On Fri, Aug 27, 2010 at 12:56 PM, Eli Zaretskii
<address@hidden> wrote:
> From: Kenichi Handa <address@hidden>
> Date: Thu, 26 Aug 2010 10:10:05 +0900
>
> I've just committed changes to trunk for Arabic shaping. If
> there're any Arabic users in this list, please check the
> displaying of Arabic text. On GNU/Linux system, you must
> compile Emacs with libotf and m17n-lib (configure script
> should detect them automatically).
Thanks. However, today's build behaves very strangely in a GUI
session on MS-Windows. For starters, cursor motion seems to jump
across many characters in the "Arabic" line of etc/HELLO. For
example, typing C-f in that line, I first move one character at a time
across "Arabic", as expected, then the cursor jumps to the right paren
of the leftmost parenthesized part, again as expected, and then I see
the following strange behavior:
. C-f moves one character to the left, to buffer position 758, as
expected.
. the next C-f jumps across many characters on the screen and lands
on position 764.
. another C-f jumps to what is reported as position 765, but on the
screen those are several characters, maybe 5 or 6.
. another C-f moves to the left paren at position 766, as expected.

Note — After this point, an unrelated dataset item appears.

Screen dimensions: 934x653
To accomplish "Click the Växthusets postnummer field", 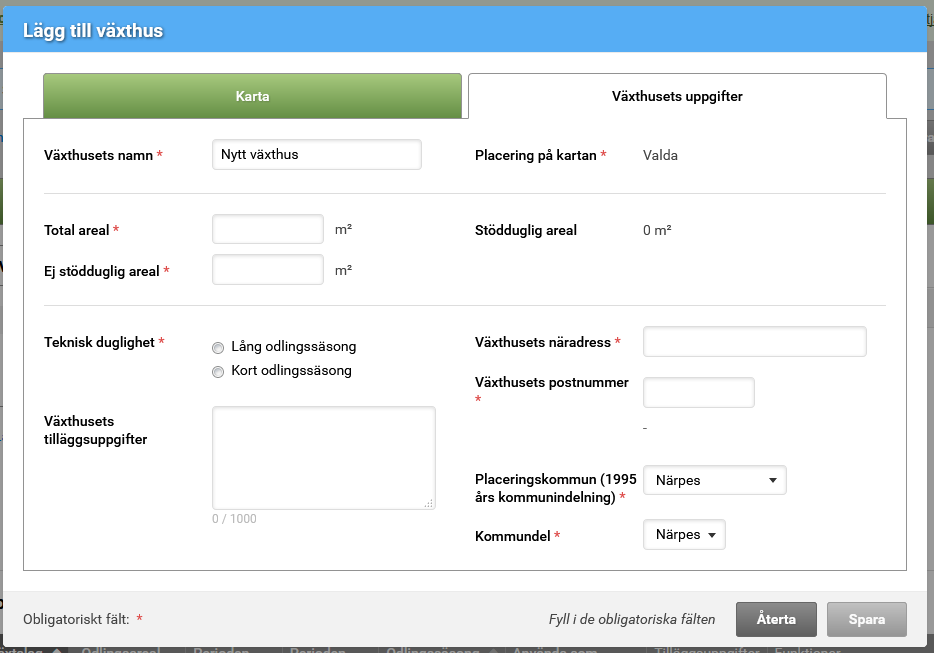I will pos(698,393).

. yet another C-f moves to position 767, but on the screen the
cursor jumps back into one of the characters it jumped across when
it landed on position 765 two C-f keypresses earlier.

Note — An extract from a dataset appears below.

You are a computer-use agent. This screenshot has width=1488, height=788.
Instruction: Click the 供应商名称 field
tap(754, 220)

. if I type C-b 4 times from this point, I enter a "trap", whereby
typing C-b jumps between two characters, whose buffer positions
are 764 and 765. The only way to get out of the trap is with C-a
or C-e or C-f.
I don't read Arabic, so I cannot really say whether any of this is
expected behavior. (The "trap" with C-b is certainly not the expected
behavior.) Do you see anything similar on X?
1) I confirm that Arabic shaping seems to work fine on my build (27/8/10 rev. 101200, on Linux+X (Debian unstable)).

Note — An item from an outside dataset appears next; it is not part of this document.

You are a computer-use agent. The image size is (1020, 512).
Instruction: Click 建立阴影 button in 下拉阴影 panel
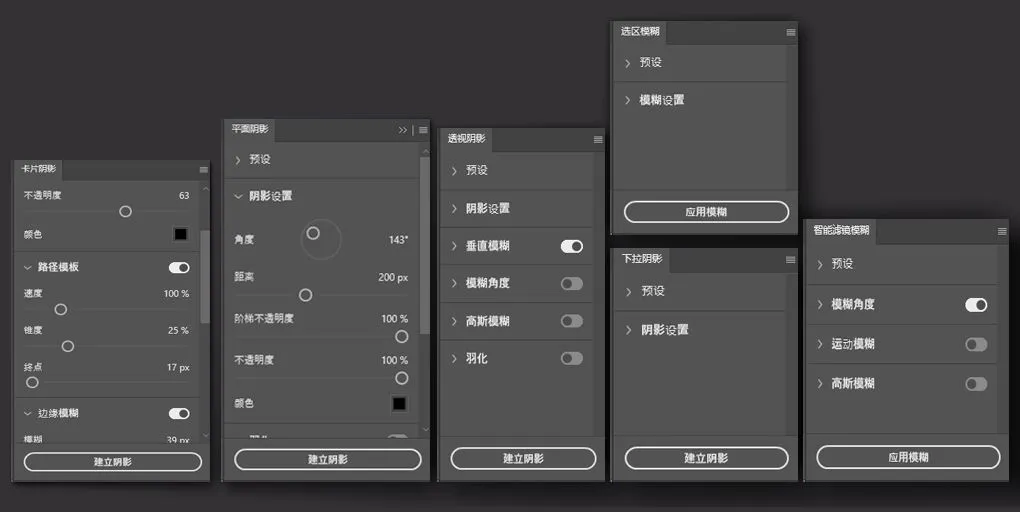pos(706,458)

2) Logical movement with C-f/C-b in the hello file seems fine (I do not see the trap described above).
3) My Arabic is very basic, and I am not familiar with Arabic computing (keyboards etc.) - I noticed the following points, but I am not sure what is the expected behavior (I can only compare to other programs - gedit in this case):
a) Column numbers (column-number-mode) behave strangely (I suspect that m17n-lib's invisible markup consume column numbers). For example as you move using C-f in the word "هذا" column numbers go through "0,1,4,5" (i.e. the second character takes up 3 columns). If I change that to "بهذا", the column positions are "0,1,4,6,7" (the second and third chars take up 3 and 2 columns resp.?).
In gedit column positions are 1 character per column and do not depend on the shaping.
b) Arabic keyboard has the ligature "Lam-Alef" (U+FEFB) on the key marked "B" in qwerty keyboards. When I type this in emacs, I get Lam and Alef (which are auto-shaped correctly as the proper ligature). C-d when cursor is on the ligature erases the Alef and another C-d erases the Lam. This seems like proper behavior to me. However, in gedit, the "B" key produces a (U+FEFB) which is always displayed as a ligature, deleted in a single Del press, and never connected to previous character. Cut and pasting this into emacs, I get a similar behavior there.
The question is: do Arabic users expect to be able to produce this "stiff" ligature? Is the behavior of gedit a bug? Should the emacs "Lam-Alef" key behave as it does (i.e. produce two characters)?
thanks,
Amit Aronovitch